But three States have introduced
school vouchers on a limited scale. Florida has started giving schoolchildren a
standardized test. If a school’s students fail the test twice in four years,
then they can go to another school; the State would give the child the tuition
fee in a private school or the average cost per student in the district’s
government schools, whichever is lower. The tests were introduced only
recently, so only 53 students have migrated, but soon 60,000 will become
eligible. Ohio has introduced a pilot project in Cleveland. If a family’s
income is below twice the federally defined poverty level, its children qualify
to migrate to a private school. They are given 90 per cent of the fee if the
family is below the poverty line and 75 per cent if it is below twice the
poverty line, but in no case more than $2250 a year. The lucky children are
chosen by lottery – 3484 this year. The Milwaukee scheme is similar: the cutoff
is 175 per cent of the poverty level, and the maximum fee payable is $5106. Not
more than 15 per cent of the students of government schools can migrate; this
year the number is 7996. In addition, rich activists have privately funded a
Children’s scholarship fund. Their limit is 270 per cent of the poverty level. They contribute a part of the fee; the average is $1000. They get 1.25 million
applications, and fund about 40,000 students.
Jodi Wilgoren of The New York Times visited two schools
in Florida that had lost students as a result of migration; the impact on them
was electric. They have recruited more teachers and reduced class size. They
have dropped science and social studies which do not figure in the State tests,
and started concentrating on eligible subjects – reading, writing and
mathematics. They have stopped school picnics, and instead introduced “test
fairs” – on Saturdays the children come and take mock tests. The tests
typically involve multiple-choice questions; so the students are taught how to
narrow down the choice – and thus increase the probability of getting the
answer right. In other words, the schools have become more like the private
tutorial classes one finds all over India.
Not all the arguments against
school vouchers are self-serving: the question is, how far is the poor
performance of children the fault of teachers, and how far due to other causes.

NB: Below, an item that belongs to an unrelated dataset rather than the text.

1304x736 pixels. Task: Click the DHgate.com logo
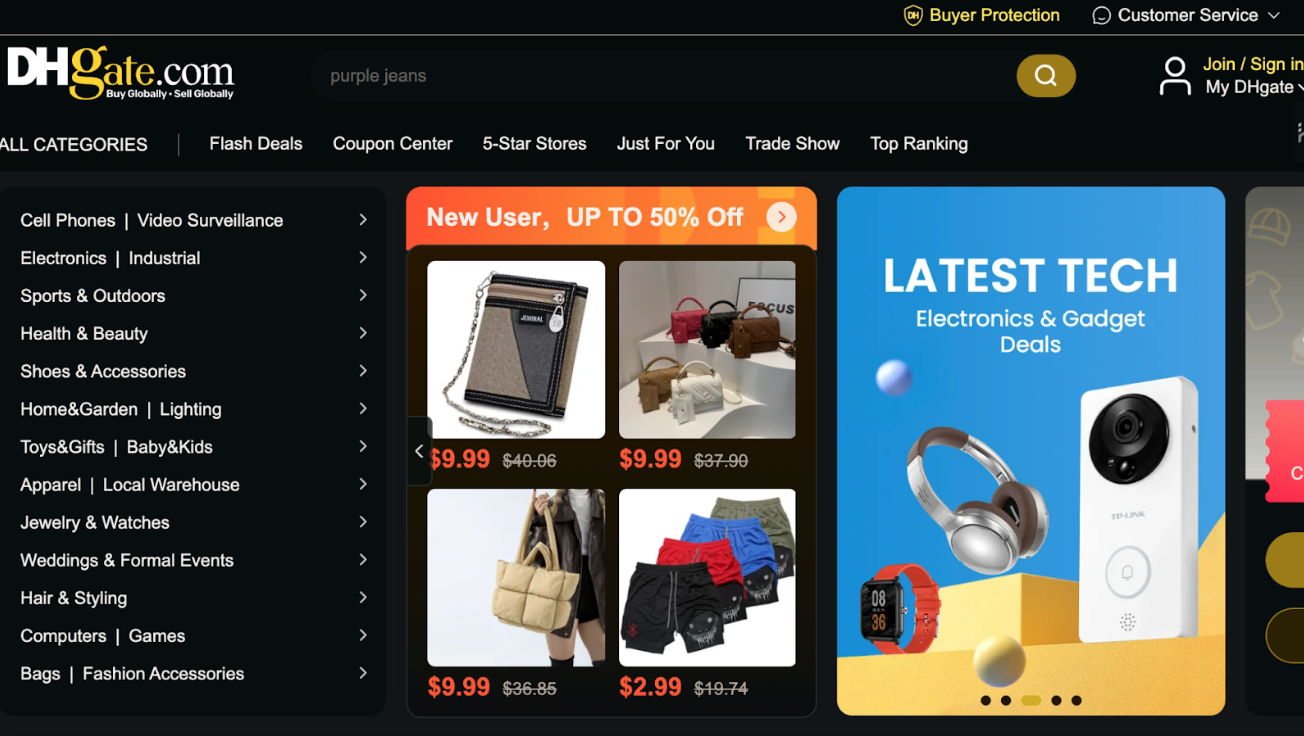pos(120,73)
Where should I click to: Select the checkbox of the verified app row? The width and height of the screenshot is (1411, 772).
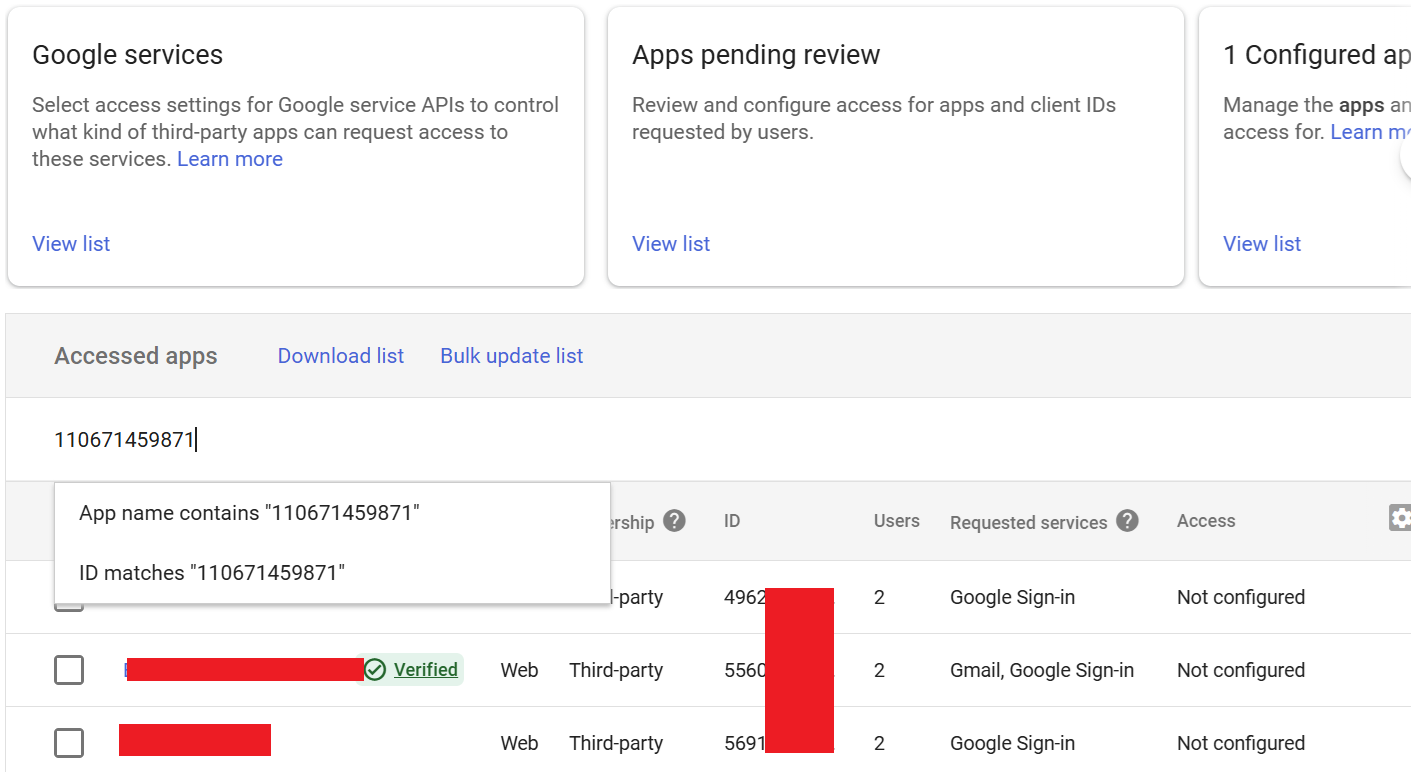pyautogui.click(x=69, y=670)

Poorly performing children come from poor families, often families headed by
single mothers or even grandmothers, for many single mothers abandon the
children and grandmothers adopt them out of pity. They come from families which
have never seen a book. They are often children seen as superfluous or a
nuisance, who never get any sympathy from adults. America’s youngest murderer,
a child of six, shot dead a girl in his class in February. His 25-year-old
father was in jail, his mother was a drug addict. He had no bed in his house,
and slept wherever he could find space and peace. It is doubtful if he got
regular meals. Newborns or infants are often found left dead in rubbish heaps.
Not all families are this bad. But there are many families in which children
live on sufferance; education is a very low priority amongst the parents of
such children.
Besides, if children are allowed
to migrate, not all will be able to. Only those can who are taken by better
schools. The better schools will also be worried about their standards, and
will take only the better students. So the poor schools will be left with the
worst students, and will become even more hopeless.
Even if the government pays the
entire fees of a private school, sending a child to one inevitably entails
additional costs for books, materials, uniforms etc; in India there would also
be the costs of the schools’ ad hoc demands for money. A family has to be able
and prepared to incur these. Really poor families may not be able to.
And then, a child does not become
good simply by going to a good school. It becomes good by doing homework. It
must have the minimum space and quiet at home to do it; and it would do far
better if its parents actually helped her. These familial inputs are not
available to many American children.
In a free society like America, it would be unthinkable; but we in India should be asking ourselves
whether couples should not have to qualify to have a child. Activists in
advanced countries get very exercised over child labour in India. But if they
have to labour, it is not the children’s fault; it is their parents’ fault. We
might, like good socialists, forbear to say that loudly: after all, poverty is
a misfortune, not a fault. But one does not have to pass on the misfortune to a
child; that is sheer cruelty. Especially these days when conception is
perfectly controllable, surely it is not unreasonable to expect people to
control it if they do not have the means to bring up a child. They can have all
the fun without the responsibility of bringing up a child.